- [DATA FOR THE TASK]:

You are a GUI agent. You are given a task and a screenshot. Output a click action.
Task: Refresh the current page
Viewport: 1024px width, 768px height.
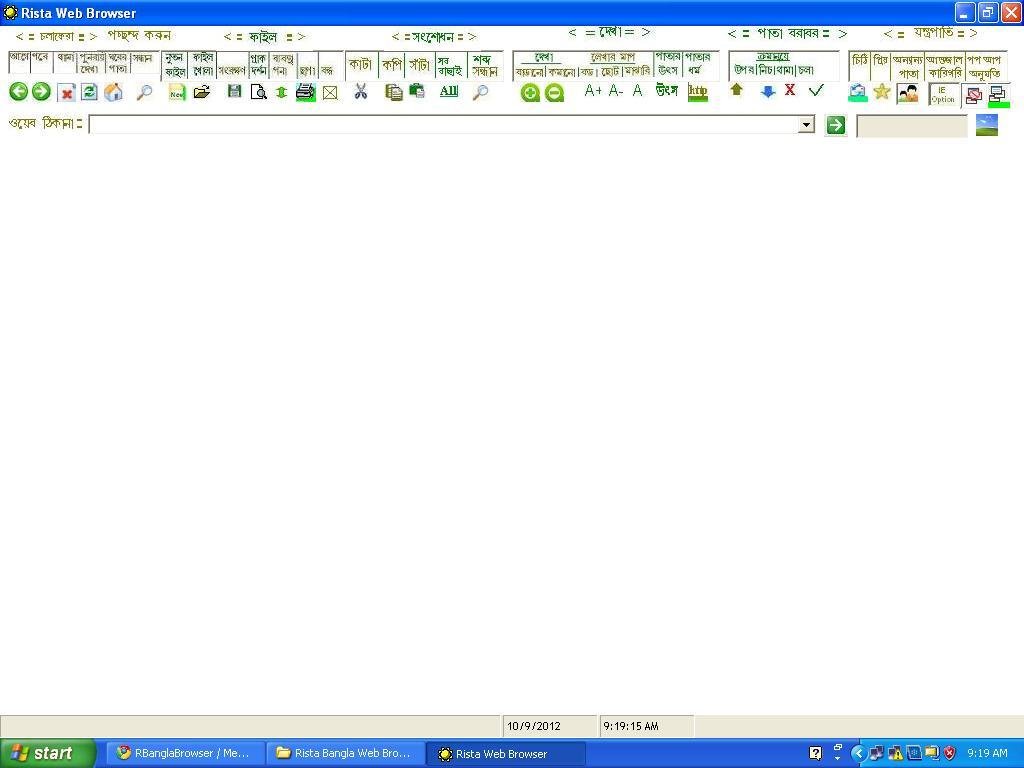coord(89,91)
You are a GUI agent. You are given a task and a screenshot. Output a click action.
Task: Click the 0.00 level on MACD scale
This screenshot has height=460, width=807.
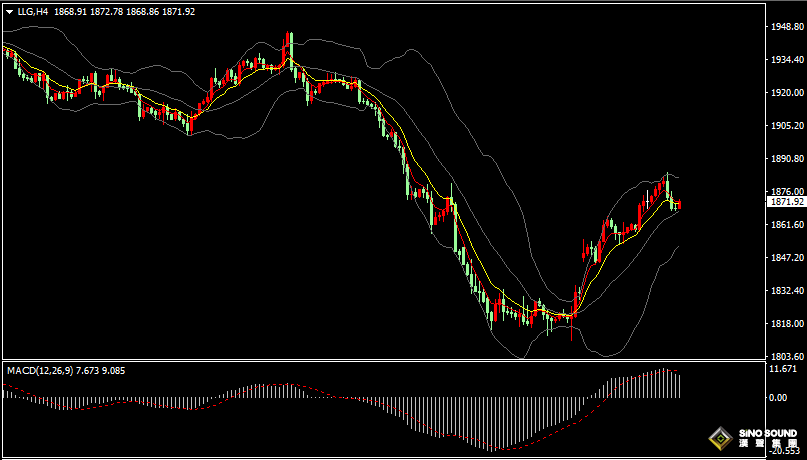(x=777, y=398)
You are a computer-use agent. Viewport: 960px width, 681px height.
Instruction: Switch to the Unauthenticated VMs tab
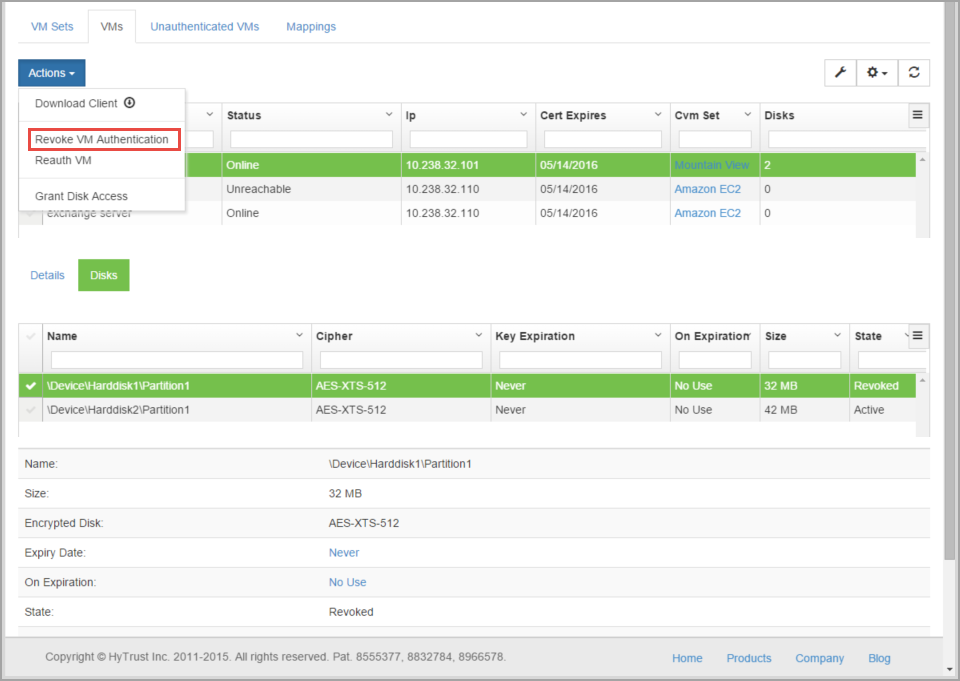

- [BRIEF]:
Write out the entries word for word, starting at the line that contains "You are a computer-use" and continuing through the end of the entries, with both ends included. Leave the pictures out of your answer.

- [REPLY TO THE EXERCISE]:
You are a computer-use agent. Viewport: 960px width, 681px height.
Instruction: Switch to the Unauthenticated VMs tab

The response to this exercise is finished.